DATA PROVIDED:
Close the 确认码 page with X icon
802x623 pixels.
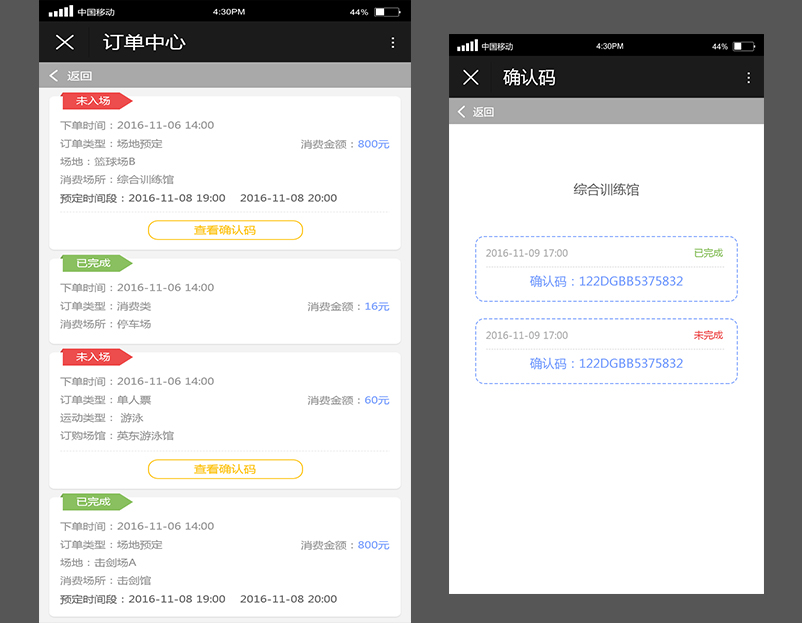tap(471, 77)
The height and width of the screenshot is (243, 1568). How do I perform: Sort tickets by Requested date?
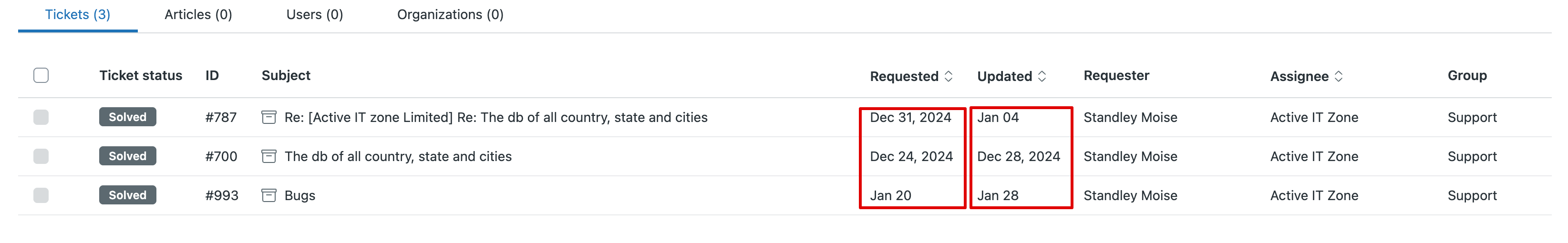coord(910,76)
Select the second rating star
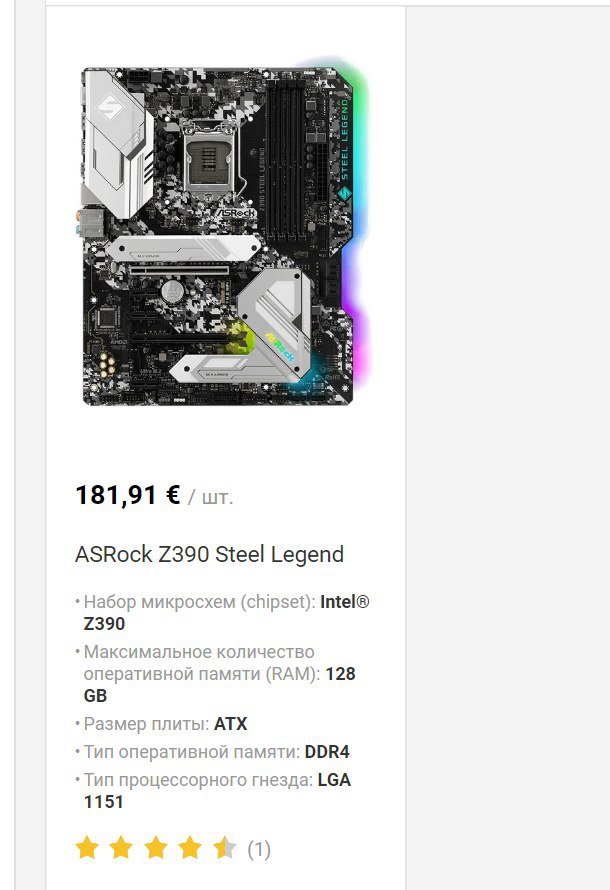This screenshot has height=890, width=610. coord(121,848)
---
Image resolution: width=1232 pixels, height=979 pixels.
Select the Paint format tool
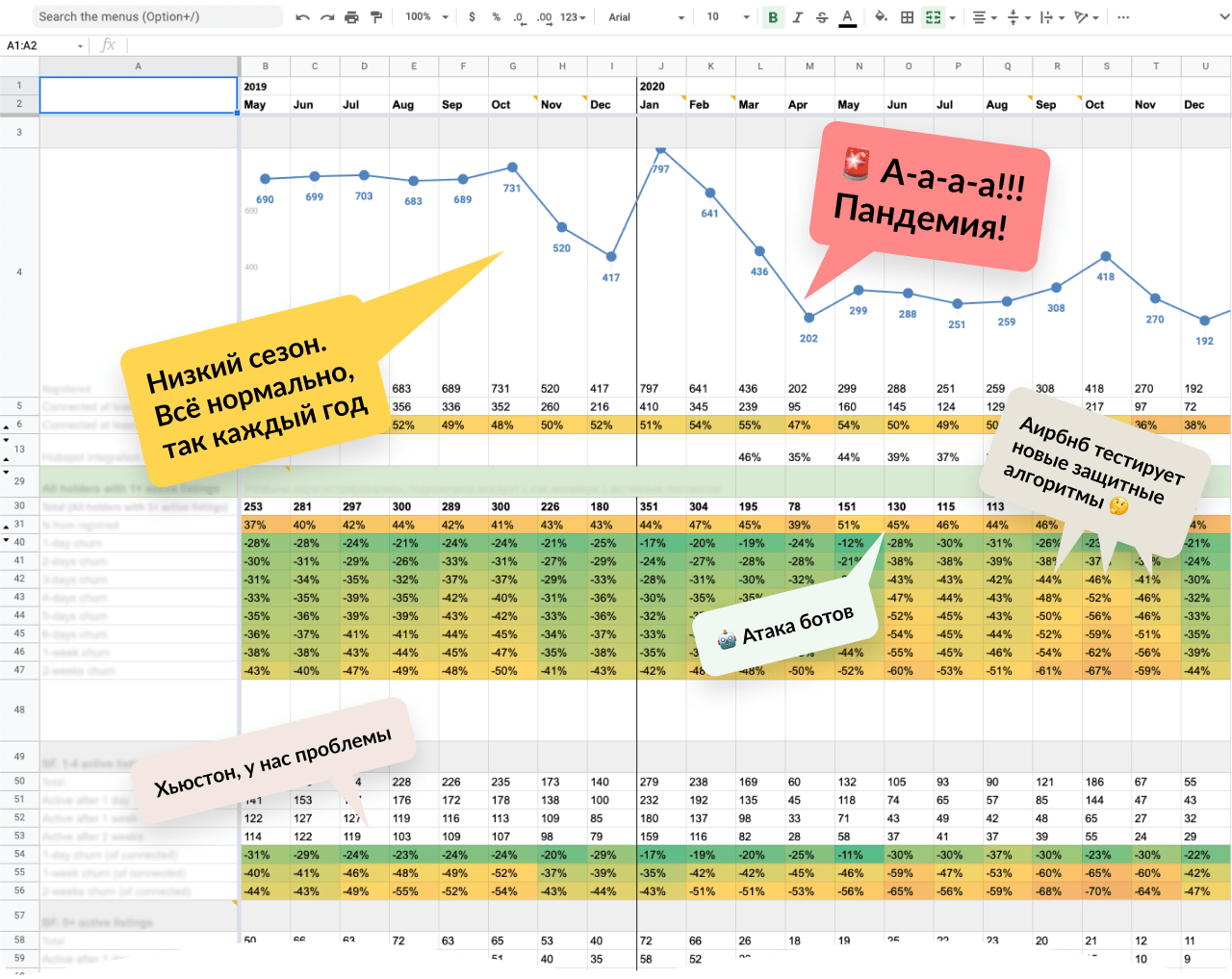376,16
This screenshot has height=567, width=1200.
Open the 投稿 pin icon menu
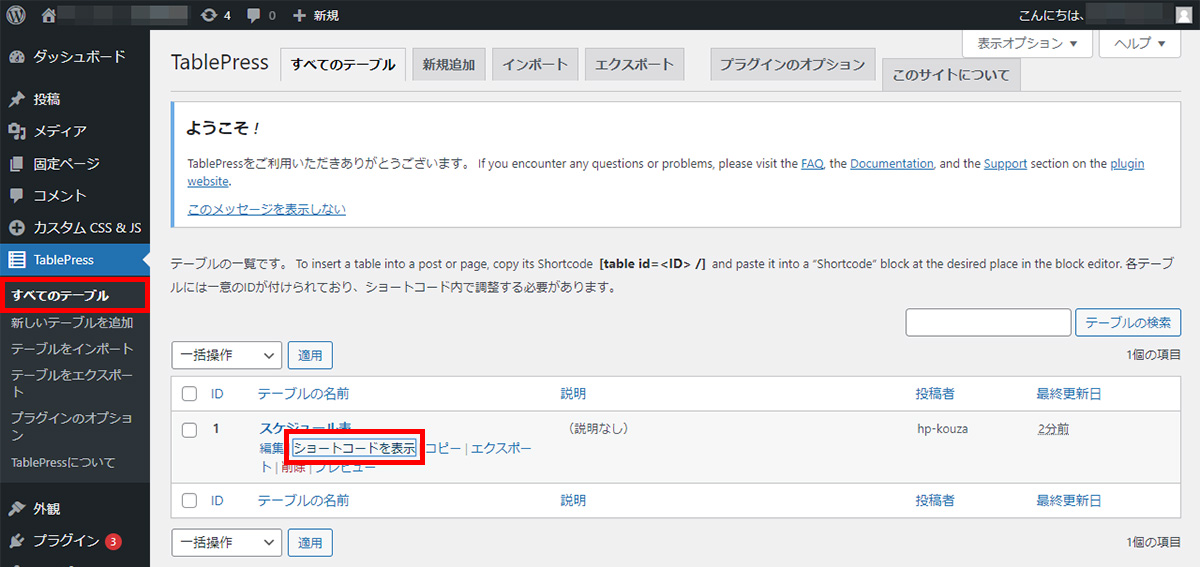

INSTRUCTION: Could you lay out the rows as a JSON list of strings, one string per line, beginning at the line that has "Close the 确认码 page with X icon" and stopping after the line that has "This screenshot has height=890, width=610."? Leave out blank lines and the pictures.

WRITTEN ANSWER:
[
  "Close the 确认码 page with X icon",
  "802x623 pixels.",
  "tap(471, 77)",
  "The height and width of the screenshot is (243, 1568). How do I perform: Sort tickets by Requested date?",
  "coord(910,76)",
  "Select the second rating star",
  "This screenshot has height=890, width=610. coord(121,848)"
]